She sees a lone policeman, who is busy sharing a joke with the drivers. The booth attendant quickly scribbles down her destination (merely a word, Anna Nagar) and the fare applicable.
The ride ended. The distance travelled was 10 kilometres. The fare charged was Rs. 70.
Just a week ago, she had taken a pre-paid auto from the Bangalore City station.
The auto stand regulated by the local police ensured a harassment-free experience. The system was computerised with details of autorickshaws and drivers fed into the system. The driver courteously returned the change. The distance travelled was seven kilometres. The fare demanded was Rs. 36 (inclusive of Re.1 service charge).
"The system in Chennai is a non-starter. It is a farce," she laments. "Even if I had bargained with any auto driver without going in for the pre-paid auto system, I could have got away by paying less."
The manually managed pre-paid system here offers little support to passengers.
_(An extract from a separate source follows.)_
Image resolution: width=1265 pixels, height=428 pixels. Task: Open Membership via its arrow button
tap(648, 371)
First, there is no scientific record of the transaction no counterfoil or carbon copy that facilitates accounting of money collected or any proof of the amount actually paid by the passenger.
Second, there are no signatories and hence zero accountability on the part of the pre-paid auto staff the passenger and the driver's names are invariably left unrecorded in the form.
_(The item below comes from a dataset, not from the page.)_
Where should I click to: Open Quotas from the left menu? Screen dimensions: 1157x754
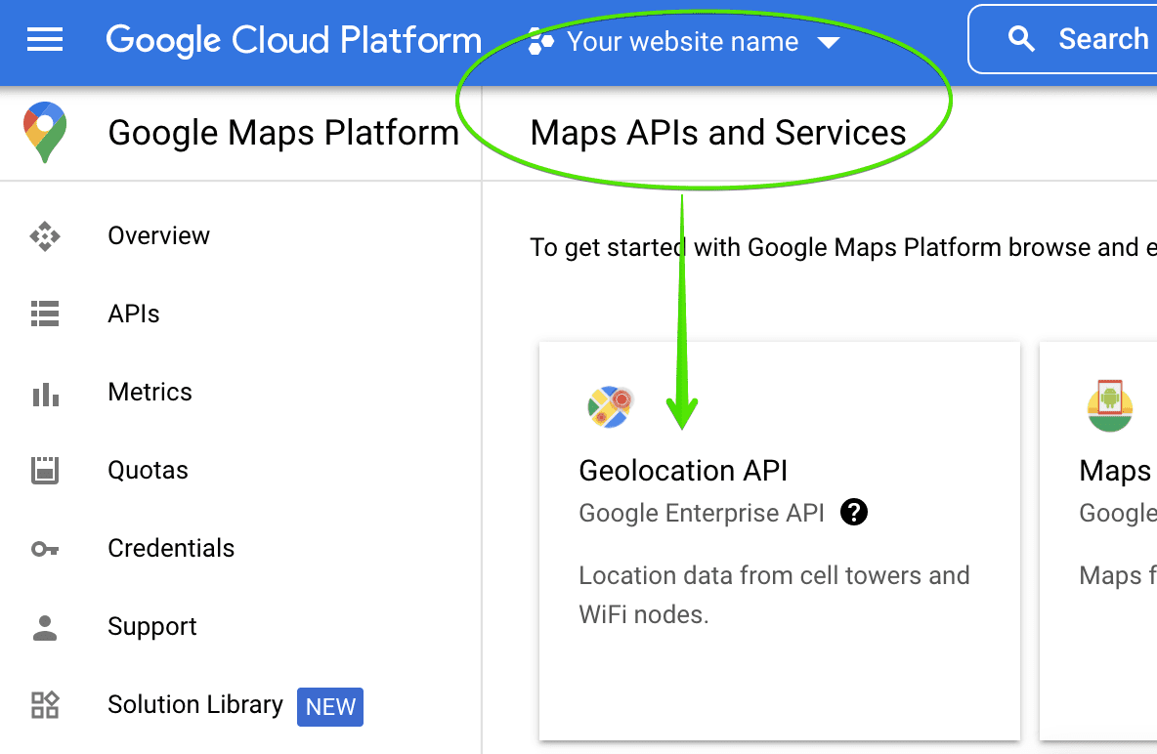(x=148, y=471)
Third, there is hardly any regulation or police intervention to check harassment. Passengers allege that the police and the autorickshaw drivers are `hand in glove' and hence there is no enforcement of fare discipline. Fourth, passengers have no specialised helplines to report malpractice.
A member of the Goodwill Auto Drivers Association, however, argues that passengers can file complaints at the local police station. "Every autorickshaw carries the registration details as also the telephone number of the local police station. A passenger only needs to note down the registration number and report it to the police".
The Bangalore Pre-paid Auto/Taxi service, a joint venture of the Karnataka Government, the railway police and the local auto/taxi drivers associations, is a good model for Chennai to follow and put in place more passenger-friendly measures.
The computerised system (with ticket numbers and receipt numbers clearly printed on the form) records transactions and facilitates accounting.
The initials of the issuing clerk printed on the form ensures accountability.
Efficient police regulation checks harassment. And helplines and railway police control room numbers provided on the pre-paid autorickshaw ticket prevent malpractice.